_WHAT THE TASK REQUIRES:_
Filtering the records below, copy only those lines that include the word "Zaakceptuj".

##########

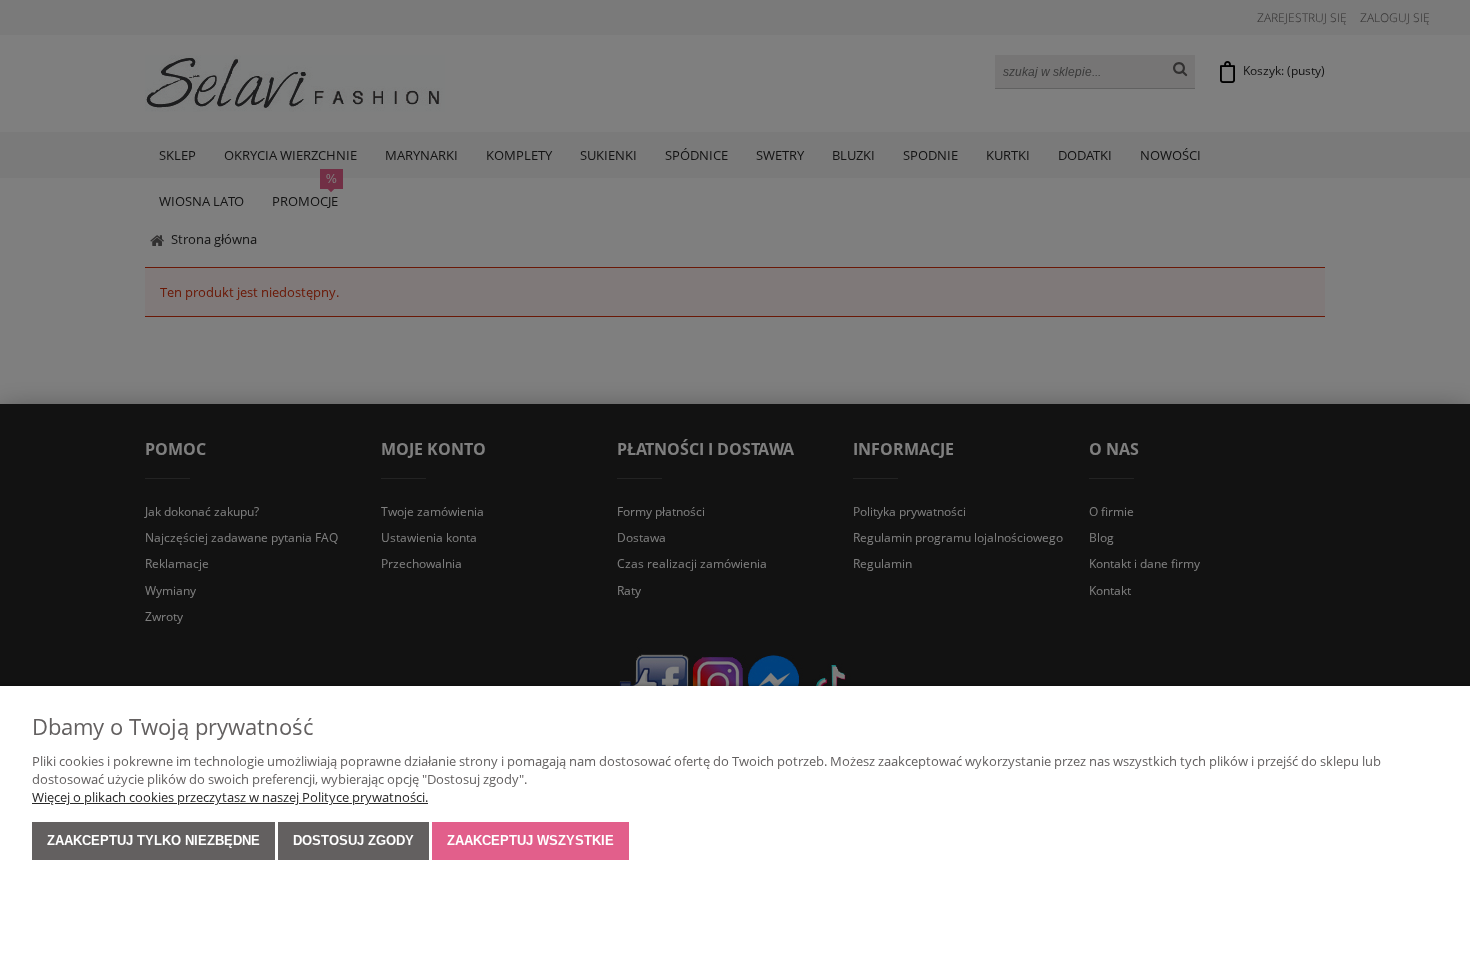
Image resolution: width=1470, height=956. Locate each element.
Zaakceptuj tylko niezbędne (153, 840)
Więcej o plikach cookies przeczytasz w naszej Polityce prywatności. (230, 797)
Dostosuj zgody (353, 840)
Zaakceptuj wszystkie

##########

_ANSWER BOX:_
Zaakceptuj tylko niezbędne (153, 840)
Zaakceptuj wszystkie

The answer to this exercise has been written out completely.